そして出版社が精神病院だったのなら、では、主人公が最後に小説を書いたのはどういうことだろう。もちろんどちらの場合でも、小説は書ける。作家だった主人公が精神病院を出てから小説を書いても、出版社勤務の編集者であった主人公が作家になって小説を書いたとしても。問題なのは、どちらでも可能だということは、決定不能なのである。
主人公が犯人か犯人ではないのか。すべて真実なのかでっち上げなのか。どこまでいっても余韻しか残らない。裏があるとしか思われない。しかも裏ではなく表と思われるものが、実は裏だったりするのだ。

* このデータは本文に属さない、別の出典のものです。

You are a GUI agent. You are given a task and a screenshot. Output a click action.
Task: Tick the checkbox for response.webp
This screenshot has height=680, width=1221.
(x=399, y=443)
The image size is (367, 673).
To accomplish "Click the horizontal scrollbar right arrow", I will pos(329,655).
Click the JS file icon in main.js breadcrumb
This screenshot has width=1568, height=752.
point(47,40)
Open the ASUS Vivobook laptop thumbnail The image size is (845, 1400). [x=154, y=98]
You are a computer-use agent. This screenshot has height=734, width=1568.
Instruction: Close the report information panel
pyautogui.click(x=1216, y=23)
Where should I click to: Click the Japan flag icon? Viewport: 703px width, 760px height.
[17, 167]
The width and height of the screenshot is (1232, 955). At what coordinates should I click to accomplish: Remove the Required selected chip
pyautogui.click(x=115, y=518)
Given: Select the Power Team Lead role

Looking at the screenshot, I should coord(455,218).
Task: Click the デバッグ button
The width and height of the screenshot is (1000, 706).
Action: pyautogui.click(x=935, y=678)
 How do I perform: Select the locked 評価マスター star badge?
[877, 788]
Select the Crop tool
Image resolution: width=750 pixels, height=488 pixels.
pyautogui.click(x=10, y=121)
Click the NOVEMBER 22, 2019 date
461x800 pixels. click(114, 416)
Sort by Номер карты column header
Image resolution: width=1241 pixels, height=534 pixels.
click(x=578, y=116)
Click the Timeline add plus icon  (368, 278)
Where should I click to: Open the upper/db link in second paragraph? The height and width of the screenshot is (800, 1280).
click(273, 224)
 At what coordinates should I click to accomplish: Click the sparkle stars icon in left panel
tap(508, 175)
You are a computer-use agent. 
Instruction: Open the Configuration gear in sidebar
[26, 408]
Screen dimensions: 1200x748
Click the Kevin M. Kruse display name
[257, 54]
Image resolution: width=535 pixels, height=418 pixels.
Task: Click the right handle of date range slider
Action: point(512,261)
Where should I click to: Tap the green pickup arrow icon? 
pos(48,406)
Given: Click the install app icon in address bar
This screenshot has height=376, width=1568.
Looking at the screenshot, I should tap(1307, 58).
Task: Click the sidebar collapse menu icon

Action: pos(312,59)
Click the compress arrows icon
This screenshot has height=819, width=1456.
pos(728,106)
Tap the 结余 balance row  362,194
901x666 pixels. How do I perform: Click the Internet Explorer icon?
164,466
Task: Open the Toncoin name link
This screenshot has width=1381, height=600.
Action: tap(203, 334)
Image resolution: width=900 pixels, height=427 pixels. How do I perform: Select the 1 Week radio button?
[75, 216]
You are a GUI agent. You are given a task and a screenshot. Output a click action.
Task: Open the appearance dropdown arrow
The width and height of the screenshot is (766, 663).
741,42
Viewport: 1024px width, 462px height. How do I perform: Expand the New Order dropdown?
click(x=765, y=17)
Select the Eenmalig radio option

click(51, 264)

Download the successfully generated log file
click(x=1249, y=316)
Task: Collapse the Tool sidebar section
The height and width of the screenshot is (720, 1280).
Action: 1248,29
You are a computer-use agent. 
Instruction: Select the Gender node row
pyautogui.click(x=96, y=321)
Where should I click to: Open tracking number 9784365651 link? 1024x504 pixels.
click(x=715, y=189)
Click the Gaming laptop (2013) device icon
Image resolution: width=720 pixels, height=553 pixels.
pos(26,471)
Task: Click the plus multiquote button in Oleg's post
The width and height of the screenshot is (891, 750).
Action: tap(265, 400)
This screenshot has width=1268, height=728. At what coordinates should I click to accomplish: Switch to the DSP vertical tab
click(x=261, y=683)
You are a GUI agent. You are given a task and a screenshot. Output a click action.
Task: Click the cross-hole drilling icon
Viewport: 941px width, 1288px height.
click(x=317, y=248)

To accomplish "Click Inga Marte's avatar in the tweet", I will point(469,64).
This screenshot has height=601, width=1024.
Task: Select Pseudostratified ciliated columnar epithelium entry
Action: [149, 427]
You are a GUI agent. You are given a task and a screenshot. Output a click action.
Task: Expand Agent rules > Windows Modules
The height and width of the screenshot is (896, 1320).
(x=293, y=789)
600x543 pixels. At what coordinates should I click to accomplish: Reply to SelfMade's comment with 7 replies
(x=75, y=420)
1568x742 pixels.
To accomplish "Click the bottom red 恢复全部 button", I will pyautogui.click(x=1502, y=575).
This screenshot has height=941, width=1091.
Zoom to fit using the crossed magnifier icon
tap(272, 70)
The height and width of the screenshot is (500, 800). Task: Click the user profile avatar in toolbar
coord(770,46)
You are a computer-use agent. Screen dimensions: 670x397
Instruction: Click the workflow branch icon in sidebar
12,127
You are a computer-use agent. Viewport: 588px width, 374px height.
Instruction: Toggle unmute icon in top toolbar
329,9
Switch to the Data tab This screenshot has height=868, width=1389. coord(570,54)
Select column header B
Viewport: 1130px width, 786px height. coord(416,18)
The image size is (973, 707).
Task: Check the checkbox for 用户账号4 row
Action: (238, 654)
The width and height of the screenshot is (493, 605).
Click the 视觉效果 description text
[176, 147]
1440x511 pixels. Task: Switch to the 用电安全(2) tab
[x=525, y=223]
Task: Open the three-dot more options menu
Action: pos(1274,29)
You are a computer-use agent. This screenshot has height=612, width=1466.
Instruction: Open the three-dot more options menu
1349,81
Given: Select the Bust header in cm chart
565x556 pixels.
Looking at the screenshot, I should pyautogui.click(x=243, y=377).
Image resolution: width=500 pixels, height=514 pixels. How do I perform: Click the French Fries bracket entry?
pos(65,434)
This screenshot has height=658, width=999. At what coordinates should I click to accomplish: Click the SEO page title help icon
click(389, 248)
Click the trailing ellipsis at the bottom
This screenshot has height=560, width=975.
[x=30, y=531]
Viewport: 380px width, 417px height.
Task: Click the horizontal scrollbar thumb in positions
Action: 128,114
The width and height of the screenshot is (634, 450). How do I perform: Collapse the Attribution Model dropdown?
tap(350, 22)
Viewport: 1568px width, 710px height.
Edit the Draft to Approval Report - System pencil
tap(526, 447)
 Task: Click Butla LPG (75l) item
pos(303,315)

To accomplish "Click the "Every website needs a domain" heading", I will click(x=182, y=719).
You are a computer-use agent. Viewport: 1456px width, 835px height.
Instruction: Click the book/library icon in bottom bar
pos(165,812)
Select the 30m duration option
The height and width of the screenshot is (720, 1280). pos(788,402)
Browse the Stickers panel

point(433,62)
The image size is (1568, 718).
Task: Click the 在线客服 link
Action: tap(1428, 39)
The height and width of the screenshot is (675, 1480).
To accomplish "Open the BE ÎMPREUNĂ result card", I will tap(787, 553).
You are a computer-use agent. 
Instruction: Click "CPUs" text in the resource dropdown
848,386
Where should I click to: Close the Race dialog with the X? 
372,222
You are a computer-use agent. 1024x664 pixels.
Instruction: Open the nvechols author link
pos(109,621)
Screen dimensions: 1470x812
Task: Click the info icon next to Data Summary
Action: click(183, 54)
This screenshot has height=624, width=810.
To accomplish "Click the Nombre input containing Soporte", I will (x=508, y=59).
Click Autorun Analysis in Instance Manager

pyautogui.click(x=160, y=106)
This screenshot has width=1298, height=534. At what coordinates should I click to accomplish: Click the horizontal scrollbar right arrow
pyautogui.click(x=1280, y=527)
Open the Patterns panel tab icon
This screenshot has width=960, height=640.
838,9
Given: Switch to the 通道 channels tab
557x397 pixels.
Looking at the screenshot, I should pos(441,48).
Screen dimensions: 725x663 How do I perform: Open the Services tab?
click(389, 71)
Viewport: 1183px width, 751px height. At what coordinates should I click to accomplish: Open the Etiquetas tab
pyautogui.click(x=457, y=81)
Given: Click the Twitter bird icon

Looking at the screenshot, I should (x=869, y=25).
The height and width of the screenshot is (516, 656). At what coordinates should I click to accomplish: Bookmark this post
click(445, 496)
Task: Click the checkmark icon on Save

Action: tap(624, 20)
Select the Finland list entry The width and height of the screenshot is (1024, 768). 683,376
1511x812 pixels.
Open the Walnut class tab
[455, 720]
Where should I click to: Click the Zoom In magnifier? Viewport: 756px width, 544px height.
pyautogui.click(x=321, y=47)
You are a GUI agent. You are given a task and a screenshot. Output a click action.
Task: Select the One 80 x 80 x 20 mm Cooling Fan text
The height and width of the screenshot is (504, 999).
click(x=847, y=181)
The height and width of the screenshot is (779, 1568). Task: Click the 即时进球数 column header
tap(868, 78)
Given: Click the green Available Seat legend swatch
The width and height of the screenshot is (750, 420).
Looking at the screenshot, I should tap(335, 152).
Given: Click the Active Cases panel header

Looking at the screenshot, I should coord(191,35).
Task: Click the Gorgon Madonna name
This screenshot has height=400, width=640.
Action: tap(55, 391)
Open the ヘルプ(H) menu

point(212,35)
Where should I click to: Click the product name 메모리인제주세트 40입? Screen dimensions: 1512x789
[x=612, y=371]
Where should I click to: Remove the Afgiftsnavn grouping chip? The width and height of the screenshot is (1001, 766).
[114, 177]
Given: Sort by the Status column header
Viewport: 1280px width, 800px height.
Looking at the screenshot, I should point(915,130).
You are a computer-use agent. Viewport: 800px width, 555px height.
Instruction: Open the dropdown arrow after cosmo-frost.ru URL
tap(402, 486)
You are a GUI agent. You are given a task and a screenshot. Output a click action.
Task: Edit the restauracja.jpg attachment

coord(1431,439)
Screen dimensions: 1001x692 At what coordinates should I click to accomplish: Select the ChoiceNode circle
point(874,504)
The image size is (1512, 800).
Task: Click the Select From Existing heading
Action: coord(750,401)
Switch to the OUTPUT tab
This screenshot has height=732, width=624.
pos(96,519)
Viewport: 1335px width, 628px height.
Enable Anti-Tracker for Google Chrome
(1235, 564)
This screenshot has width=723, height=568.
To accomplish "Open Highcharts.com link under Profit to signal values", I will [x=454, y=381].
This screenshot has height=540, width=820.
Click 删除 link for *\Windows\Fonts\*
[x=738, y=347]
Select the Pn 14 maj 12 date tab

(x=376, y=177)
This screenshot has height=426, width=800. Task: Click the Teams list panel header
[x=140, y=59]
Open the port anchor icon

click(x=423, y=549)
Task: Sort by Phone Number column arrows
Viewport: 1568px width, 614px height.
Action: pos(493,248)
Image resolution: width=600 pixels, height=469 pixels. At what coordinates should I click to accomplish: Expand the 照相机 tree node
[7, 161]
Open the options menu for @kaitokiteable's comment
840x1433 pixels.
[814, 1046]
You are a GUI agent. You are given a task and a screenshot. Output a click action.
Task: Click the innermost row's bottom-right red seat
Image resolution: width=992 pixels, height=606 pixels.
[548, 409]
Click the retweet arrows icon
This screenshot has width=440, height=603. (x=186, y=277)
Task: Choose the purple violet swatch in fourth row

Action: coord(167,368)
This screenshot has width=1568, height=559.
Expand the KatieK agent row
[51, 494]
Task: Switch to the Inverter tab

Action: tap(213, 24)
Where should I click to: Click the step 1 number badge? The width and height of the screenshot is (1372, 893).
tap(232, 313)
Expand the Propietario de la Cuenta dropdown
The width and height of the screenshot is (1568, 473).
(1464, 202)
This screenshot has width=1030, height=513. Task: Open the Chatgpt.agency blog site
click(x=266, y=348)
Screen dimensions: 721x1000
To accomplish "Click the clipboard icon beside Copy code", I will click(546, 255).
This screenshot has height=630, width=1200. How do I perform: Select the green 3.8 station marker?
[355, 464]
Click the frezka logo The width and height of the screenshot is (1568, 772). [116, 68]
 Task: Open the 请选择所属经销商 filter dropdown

最初、どこまでが現実で、どこまでが妄想だったのか、わからなくなる作り方をしていたのだが、いつしか、どこが終わりなのかもわからなくなってくる。
それはまたこの映画そのものにもあてはまる。コメントでは、なんとかの一つ覚えみたいに、主人公を演じたダニエル・クレイグが、この映画を機に、妻役だったレイチェル・ワイズと結婚したことが頻繁に触れられている。確かにそうだとしても、この映画には、さらに余韻がある。
というのも監督のジム・シェリダンは、映画製作会社モーガン・クリークとトラブっている。途中から映画の編集を制作会社が行なったため、監督は、映画のクレジットから自分の名前を外すように訴えたらしいし、またそれによって、監督、ダニエル・クレイグ、レイチェル・ワイズは、この映画のプロモーションにいっさい協力しなかったようだ。
ウィキペディアによると、製作費$50,000,000に対して興行収入$38,502,340と(2012年段階で)、この映画は、もとをとれていない失敗作である。もちろんその後、テレビの放映権とかDVD化などによって、もとは取れるのだろうけれど、有名監督とスター俳優を起用したわりにはヒットしなかったことは事実だろう――面白い映画であることは私の個人的見解だが保証するとしても。しかも出来上がった映画には、監督の以外の制作会社の手がはいってしまっていて、監督が意図した映像あるいは編集かどうかも疑わしい。私たちがみているのは、もっと長い映画の幽霊版みたいなものかもしれない(もちろん短くなって、余韻が出てきたのという可能性も否めないが)。
これで終わってはいないのだ、あるいは、どこで終わっていいのかわからない。いつまでたっても終わらない。それが、映画の内容と、映画そのものに呪いのようにとりついているかのようである。